Am vergangenen Samstag hat die Stadt Stuttgart mal wieder ihr Image
ramponiert: Einen Tag nach der Öffnung der Gastronomie im Daimlerdorf
sorgte die mittlerweile berüchtigte Partyszene für Krawall, Randale,
Schlägereien mit der Polizei. Dass es aber auch friedlich geht, haben wir
Trinker am Vortag bewiesen – da war ich nämlich dabei, um die Lage unter
Kontrolle zu halten.
Es begann damit, dass der Freund, mit dem ich mich seit Monaten zum
öffentlichen Biertrinken traf, vorab ankündigte, er werde beim ersten
Schluck vermutlich weinen.

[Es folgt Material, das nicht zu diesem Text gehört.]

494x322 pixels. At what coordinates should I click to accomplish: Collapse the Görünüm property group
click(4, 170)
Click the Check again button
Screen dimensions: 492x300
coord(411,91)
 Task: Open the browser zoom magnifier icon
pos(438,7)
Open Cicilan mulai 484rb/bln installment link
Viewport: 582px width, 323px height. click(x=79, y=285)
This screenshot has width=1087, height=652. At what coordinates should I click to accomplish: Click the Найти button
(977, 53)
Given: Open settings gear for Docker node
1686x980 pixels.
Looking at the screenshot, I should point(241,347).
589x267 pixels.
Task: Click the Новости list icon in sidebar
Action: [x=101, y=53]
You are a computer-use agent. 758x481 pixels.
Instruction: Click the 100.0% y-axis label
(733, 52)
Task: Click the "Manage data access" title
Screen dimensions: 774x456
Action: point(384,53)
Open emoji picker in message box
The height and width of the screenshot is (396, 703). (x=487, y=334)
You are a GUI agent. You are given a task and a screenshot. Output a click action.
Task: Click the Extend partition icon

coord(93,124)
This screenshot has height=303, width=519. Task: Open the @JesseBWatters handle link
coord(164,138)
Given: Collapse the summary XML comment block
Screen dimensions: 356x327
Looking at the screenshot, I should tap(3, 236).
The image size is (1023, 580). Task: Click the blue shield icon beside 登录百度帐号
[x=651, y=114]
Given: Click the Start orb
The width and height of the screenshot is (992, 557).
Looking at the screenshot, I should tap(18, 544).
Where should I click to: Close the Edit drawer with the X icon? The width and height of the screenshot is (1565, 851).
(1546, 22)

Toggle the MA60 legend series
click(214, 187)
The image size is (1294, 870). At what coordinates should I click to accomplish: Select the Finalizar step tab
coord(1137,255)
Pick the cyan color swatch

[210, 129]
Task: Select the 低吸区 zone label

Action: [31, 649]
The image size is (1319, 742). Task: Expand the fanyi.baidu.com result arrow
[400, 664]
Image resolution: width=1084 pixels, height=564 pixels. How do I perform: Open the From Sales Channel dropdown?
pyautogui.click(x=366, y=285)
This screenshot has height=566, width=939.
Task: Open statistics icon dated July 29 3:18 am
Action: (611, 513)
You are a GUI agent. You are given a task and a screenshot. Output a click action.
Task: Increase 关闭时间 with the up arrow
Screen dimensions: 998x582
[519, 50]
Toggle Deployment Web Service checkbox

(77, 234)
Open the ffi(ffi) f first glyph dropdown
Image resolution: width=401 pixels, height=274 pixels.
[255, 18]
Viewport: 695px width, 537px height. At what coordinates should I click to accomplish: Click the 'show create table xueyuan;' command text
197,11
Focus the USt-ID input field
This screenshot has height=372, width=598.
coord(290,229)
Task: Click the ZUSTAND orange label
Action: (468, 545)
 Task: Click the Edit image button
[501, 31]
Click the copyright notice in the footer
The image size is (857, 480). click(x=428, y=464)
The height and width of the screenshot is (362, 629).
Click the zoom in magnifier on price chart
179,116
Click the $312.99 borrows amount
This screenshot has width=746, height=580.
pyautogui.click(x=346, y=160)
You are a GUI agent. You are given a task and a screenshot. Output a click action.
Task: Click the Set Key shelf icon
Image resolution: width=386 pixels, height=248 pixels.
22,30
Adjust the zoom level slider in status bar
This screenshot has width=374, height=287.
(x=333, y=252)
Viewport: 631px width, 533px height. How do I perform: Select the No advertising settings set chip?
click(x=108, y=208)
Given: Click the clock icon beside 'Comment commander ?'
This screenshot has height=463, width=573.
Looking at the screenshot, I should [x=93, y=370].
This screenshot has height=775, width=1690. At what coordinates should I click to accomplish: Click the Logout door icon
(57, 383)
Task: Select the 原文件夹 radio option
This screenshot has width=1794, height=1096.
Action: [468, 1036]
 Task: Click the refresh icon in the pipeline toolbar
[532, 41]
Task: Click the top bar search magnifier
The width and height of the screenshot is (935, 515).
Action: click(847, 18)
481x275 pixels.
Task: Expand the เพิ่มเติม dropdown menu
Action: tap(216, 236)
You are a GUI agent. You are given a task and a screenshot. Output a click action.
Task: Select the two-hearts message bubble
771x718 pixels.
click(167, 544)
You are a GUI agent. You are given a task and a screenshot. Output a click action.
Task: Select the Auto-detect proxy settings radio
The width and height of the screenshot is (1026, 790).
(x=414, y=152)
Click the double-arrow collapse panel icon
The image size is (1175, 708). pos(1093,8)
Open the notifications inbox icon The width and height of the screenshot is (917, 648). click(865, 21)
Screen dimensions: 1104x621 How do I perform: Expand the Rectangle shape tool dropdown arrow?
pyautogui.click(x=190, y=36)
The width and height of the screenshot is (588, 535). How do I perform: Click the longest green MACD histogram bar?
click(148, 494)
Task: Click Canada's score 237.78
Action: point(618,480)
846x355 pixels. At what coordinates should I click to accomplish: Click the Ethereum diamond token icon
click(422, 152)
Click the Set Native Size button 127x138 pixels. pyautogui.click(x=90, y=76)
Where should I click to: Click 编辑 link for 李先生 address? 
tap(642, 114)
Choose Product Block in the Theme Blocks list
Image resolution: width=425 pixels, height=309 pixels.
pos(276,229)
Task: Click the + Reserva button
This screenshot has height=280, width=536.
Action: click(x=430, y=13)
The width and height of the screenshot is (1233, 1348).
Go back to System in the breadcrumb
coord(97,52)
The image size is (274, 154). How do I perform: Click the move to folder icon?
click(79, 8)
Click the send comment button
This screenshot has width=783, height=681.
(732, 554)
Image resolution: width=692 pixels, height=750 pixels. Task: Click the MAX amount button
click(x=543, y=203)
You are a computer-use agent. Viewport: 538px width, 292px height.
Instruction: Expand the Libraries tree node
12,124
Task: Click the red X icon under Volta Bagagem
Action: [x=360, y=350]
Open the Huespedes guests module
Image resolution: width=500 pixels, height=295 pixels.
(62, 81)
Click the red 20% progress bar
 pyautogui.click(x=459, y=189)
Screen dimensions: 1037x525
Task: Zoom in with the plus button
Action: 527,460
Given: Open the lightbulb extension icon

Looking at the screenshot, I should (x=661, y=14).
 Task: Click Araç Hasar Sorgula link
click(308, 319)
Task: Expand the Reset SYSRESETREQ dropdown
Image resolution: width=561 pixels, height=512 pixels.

Und so kam es dann auch. Der Kellner, der uns
zwei Halbe servierte, sagte, er habe Gänsehaut, es sei auch für ihn das
erste Mal in diesem Jahr.
Wenig später trudelte ein weiterer Kumpan ein, der als Erzieher bereits
doppelten Impfschutz genießt. Unter den Gästen brandete Applaus auf, eine
Frau erhob sich sogar, weil der Vollgeimpfte nicht per Schnelltest, sondern
per Impfpass die Berechtigung präsentierte, hier und heute einen Vollsuff
in Empfang nehmen zu dürfen.
Frei von Tragik war der sonnige Tag indes nicht: Ein älterer Herr, der beim
Einlass ein Smartphone zückte, um seinen negativen Schnelltest digital
vorzuzeigen, ließ es auf den Asphalt fallen – das Gerät ging kaputt, er
musste von dannen ziehen. Wie zuvor das Display zersprang bei diesem
Anblick mein Herz in tausend Teile. Ein Schnaps spendete Trost.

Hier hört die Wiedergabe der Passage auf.